Allen Leuten, die in keiner finanziellen oder sentimentalen Abhängigkeit zur Armee stehen – auch wichtigen Teilen der Militärführung –, ist klar: Der Alleingang ist überholt. Die bewaffnete Neutralität ist ein Auslaufmodell. So hat auch der bisherige Chef der Armee, Thomas Süssli, erklärt, dass sich die Schweiz allein nicht mehr nachhaltig verteidigen könne.
Politik und Militär versuchen nun, den Alleingang und eine Nato-Annäherung zu verbinden: Panzer für die SVP und F-35 für die FDP. Diese Verdoppelung ist praktisch unsinnig und finanziell superteuer.
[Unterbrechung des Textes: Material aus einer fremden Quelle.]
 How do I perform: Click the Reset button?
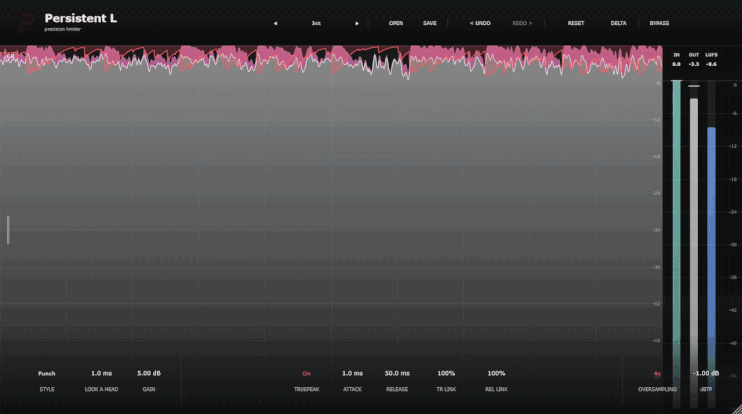(x=576, y=23)
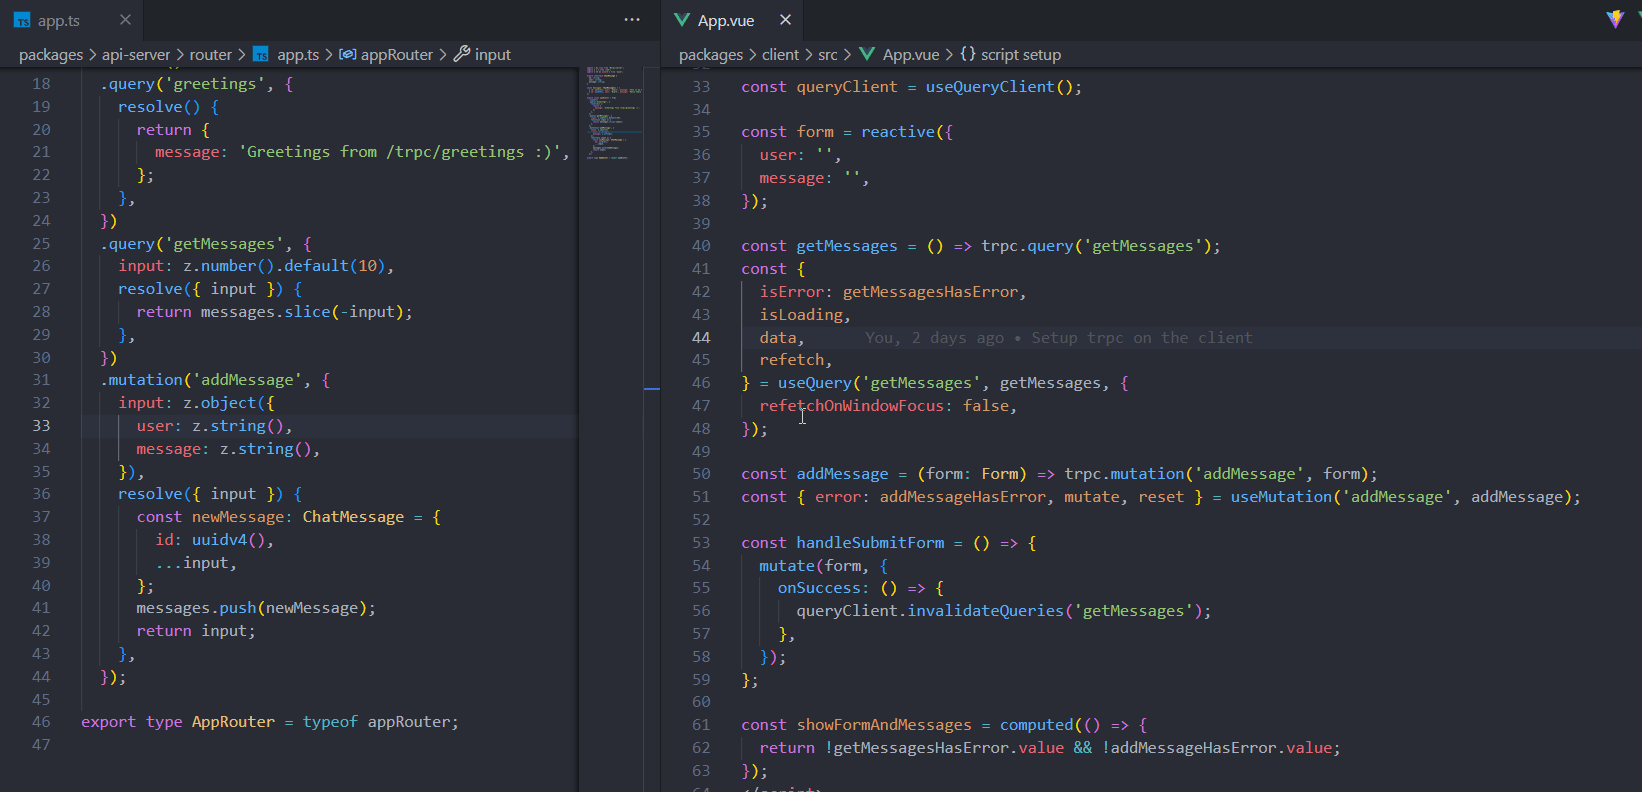The width and height of the screenshot is (1642, 792).
Task: Expand the api-server breadcrumb folder
Action: pos(136,55)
Hinter dem Zauberwort der «Nato-Kooperation» steckt der «Bau von Luftschlössern», wie schon der verstorbene NZZ-Redaktor Bruno Lezzi in seinem Buch «Von Feld zu Feld» festgestellt hat. Lezzi plädierte deshalb für den Beitritt zur Nato, der zwangsläufig mit der Abschaffung der Neutralität einhergeht.
Seine Überlegungen sind rational, aber nicht zwingend. Denn es gibt eine andere rationale Option: Die Schweiz verwandelt die heutige Geldsackneutralität in eine umfassende Friedens- und zivile Sicherheitspolitik im nationalen wie im internationalen Rahmen von Uno, OSZE und auch EU. Und schafft eine Armee ab, die nur im Rahmen der Nato Sinn ergibt. Das Sinnvollste, was die Schweiz heute tun kann, ist stattdessen die Stärkung der Uno und des Völkerrechts. Sie bleiben der Schlüssel für den Weltfrieden. Dazu braucht es mehr Geld, eine mutige Diplomatie und eine Haltung, die keine Rücksichten auf fremde Mächte und eigene Gewinne nimmt.
Der Zuger Historiker Josef Lang (70) gehört zu den profilierten Friedens- und Sicherheitspolitikern der Grünen. Er ist Mitglied im Vorstand der GSoA und Stiftungsrat von Swisspeace.
Bei diesem Text handelt es sich um eine gekürzte Fassung eines Referats, das Josef Lang kürzlich beim SP-Quartierverein Spalen in Basel hielt.